In his view, a serious student should be taught everything he or she is capable of learning, and Mr. Ong is very suspicious of instructors who hold back information or so-called "secret techniques." He considers these teachers either covering up their own ignorance or fearful of being outstripped by their students. Mr. Ong is seemingly unafraid of being outstripped by anyone. In fact, his attitude and teaching methods appeared-to my traditional Japanese-style "sensibility"- to be outrageous, if not blasphemous'. It seemed that the more traditional the techniques and forms became, the less "traditional" was the atmosphere in which they were taught.

Refusing to be called "sensei," for instance, Mr. Ong insists that his students call him by his nickname, Kayo. (I had to force myself to drop the "sensei," but "Mr. Ong" is dying hard).

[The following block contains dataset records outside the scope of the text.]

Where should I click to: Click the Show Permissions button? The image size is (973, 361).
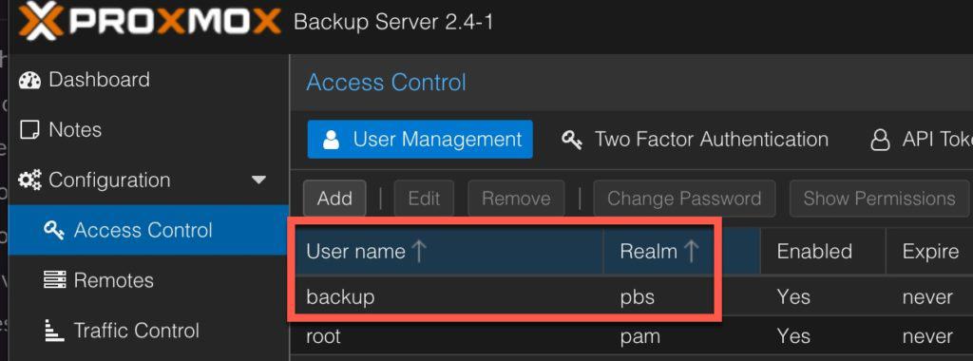(879, 199)
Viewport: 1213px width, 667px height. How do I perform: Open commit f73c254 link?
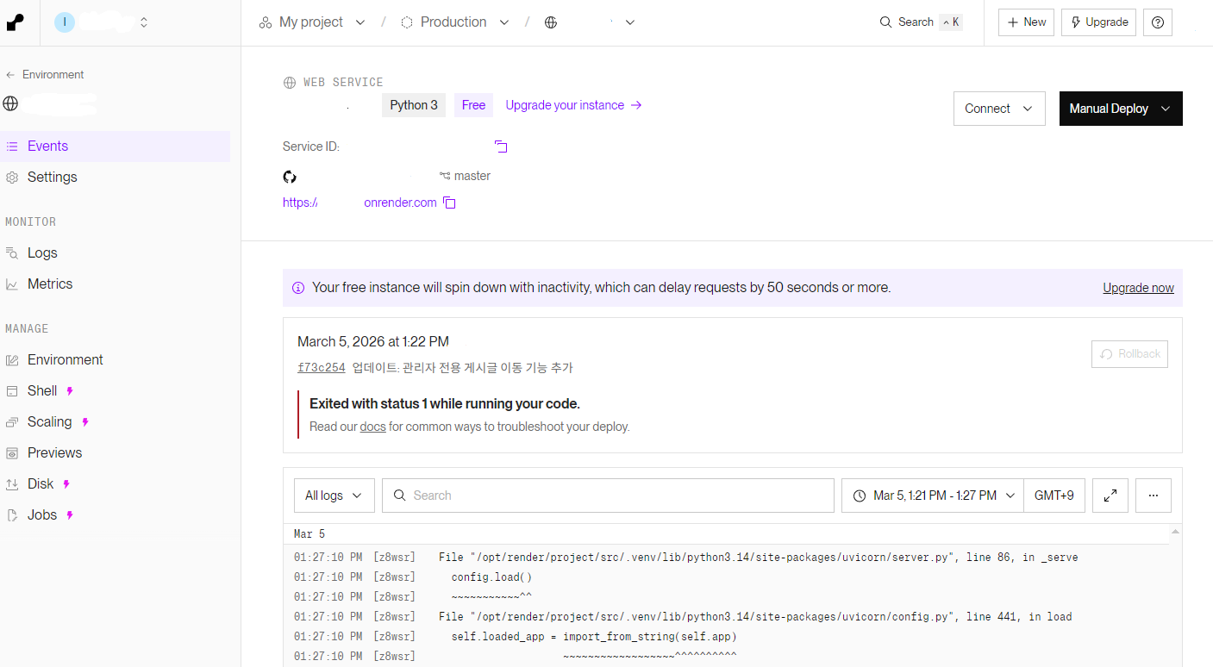[x=322, y=368]
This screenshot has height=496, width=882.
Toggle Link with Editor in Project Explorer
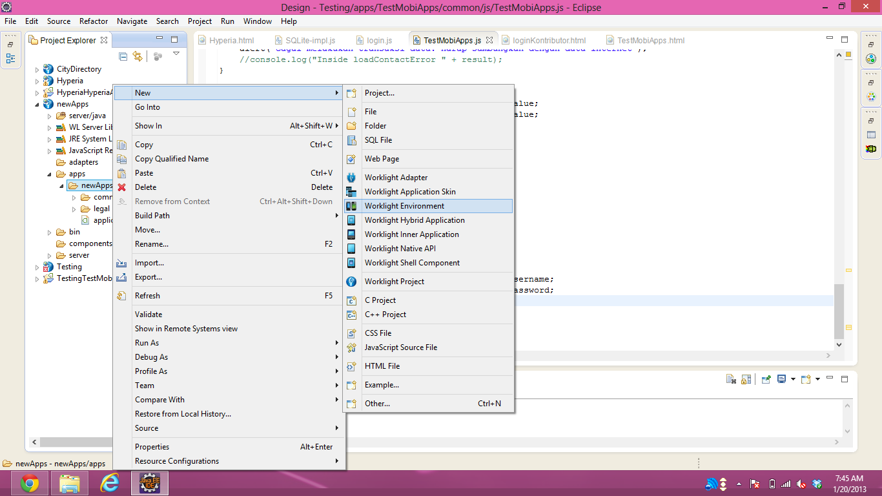138,56
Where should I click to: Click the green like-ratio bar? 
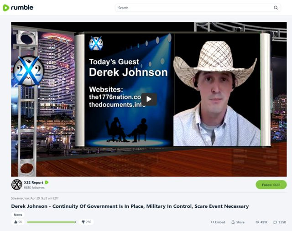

His classes were informal, conducted exclusively in English ("Please Teach Me" instead of "Onegaishimasu," "Down Block" instead of "Haraiotoshi-uke" or "Gedan Barai," etc.). There was almost no sign of the almost military-style discipline commonly found in karate schools (including my own!) His dojo reminded me alternately of: 1 ) a Chinese martial arts school, where the instructor-although typically respected every bit as much as in Japanese schools-is rarely accorded the kind of "Yes Sir! No Sir!" treatment found in the latter: and an American freestyle school, where a point is made of modifying etiquette and terminology to reflect the reality of the American setting. 

However, the forms, techniques and program from the warming-up exercises, the emphasis on "stance first, then hands," to the pre-arranged sparring, kata and bunkai, were all straight out of an Okinawan backyard dojo circa 1925. Mr. Ong would meet with me for hours on end, talking, teaching, sharing, and just hanging out. It was a family-like feeling, something quite foreign to the basis of my own martial arts education which had emphasized the importance of creating a distance between sensei and student, senior and junior. He asked for nothing in return except, in his own words, "that you remember what I've shown you."

He accepted no money, asked for no allegiance, no switching of styles or organizations ... nothing but respect for his art. This I most certainly have. Furthermore, his teachings expanded my understanding of my own style (a Japanese version of Goju-Ryu), and I now firmly believe that any Japanese karate practitioner of whatever style, would do well to obtain a foundation in the purer form of the art: Okinawa-te. This is particularly important, I believe, for those practitioners who love kata, because it is in the Okinawan art, that the confusions. contradictions, or seemingly unlikely explanations of techniques from kata and the improper applications of those techniques that often plague traditional practitioners, can be clarified and rectified.

How could such a treasure have remained buried in the bowels of lower Manhattan?

Mr. Ong made it plain. "To tell you the truth, I got sick of all the politics, It was just too much hassle, and not enough training -if you get my point- So I just dropped out, and Chi-Do, the name of our style, has been basically underground for the past 10 years.